Metadata-Version: 2.1
Name: preswald
Version: 0.1.11
Summary: A lightweight data workflow SDK.
Home-page: https://github.com/StructuredLabs/preswald
Author: Amrutha Gujjar
Author-email: amrutha@example.com
License: Apache License 2.0
Classifier: Programming Language :: Python :: 3
Classifier: License :: OSI Approved :: Apache Software License
Classifier: Operating System :: OS Independent
Requires-Python: >=3.7
Description-Content-Type: text/markdown
License-File: LICENSE
Requires-Dist: pandas>=1.0.0
Requires-Dist: requests>=2.0.0
Requires-Dist: plotly>=5.0.0
Requires-Dist: sqlalchemy>=1.4.0
Requires-Dist: google-api-python-client>=2.0.0
Requires-Dist: apscheduler>=3.0.0

# Preswald SDK

[![PyPI version](https://badge.fury.io/py/preswald.svg)](https://pypi.org/project/preswald/)
[![Build Status](https://github.com/your-org/preswald/actions/workflows/ci.yml/badge.svg)](https://github.com/your-org/preswald/actions/workflows/ci.yml)
[![License: Apache 2.0](https://img.shields.io/badge/License-Apache%202.0-blue.svg)](https://opensource.org/licenses/Apache-2.0)

Preswald SDK is an open-source, lightweight framework designed for building and managing data workflows, tailored for small teams, startups, and individual practitioners.

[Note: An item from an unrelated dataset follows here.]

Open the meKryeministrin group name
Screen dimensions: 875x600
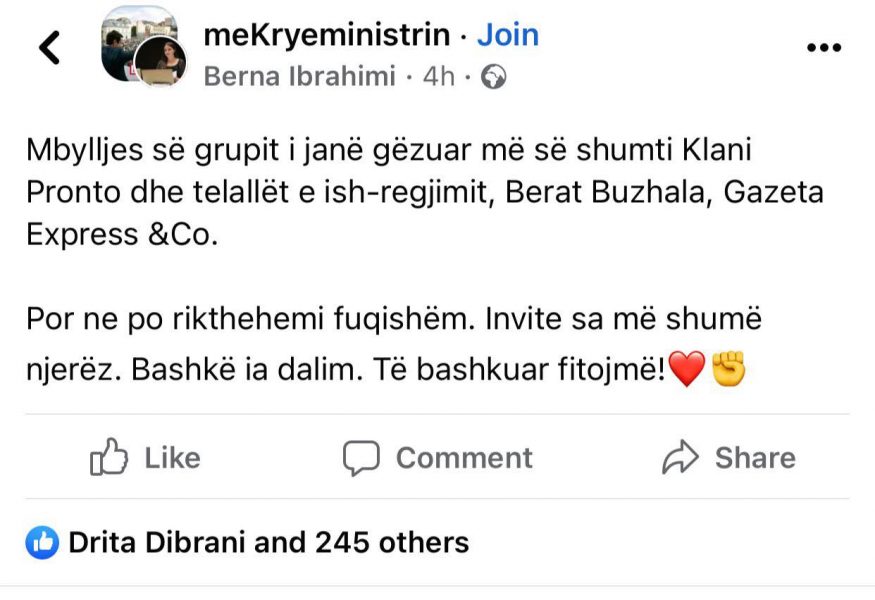pyautogui.click(x=326, y=35)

It simplifies data ingestion, transformation, visualization, and deployment in a single, cohesive platform.

---

## ✨ Key Features

### 🔄 Data Ingestion
- **Connectors**: Pull data from files (CSV, JSON), APIs, databases (PostgreSQL, SQLite), or tools like Google Sheets.
- **Scheduling**: Set up periodic ingestion tasks with built-in scheduling.
- **Pluggable Architecture**: Add custom connectors for additional data sources.

### ⚙️ Data Transformation
- **SQL and Python Transformations**: Write SQL scripts or Python-based transformations directly.
- **Prebuilt Templates**: Templates for deduplication, aggregation, and data cleaning.
- **Data Modeling**: Reusable data models to define relationships between raw and transformed data.

### 📊 Data Visualization
- **Integrated Dashboards**: Create dashboards with KPIs, charts, and tables.
- **Drag-and-Drop Editor**: Non-technical users can arrange visualizations effortlessly.
- **Export Options**: Share dashboards via PDF or public links.

### 🚀 Deployment
- **One-Click Deployment**: Deploy to platforms like Vercel with minimal setup.
- **Real-Time Previews**: Share live previews of your app during development.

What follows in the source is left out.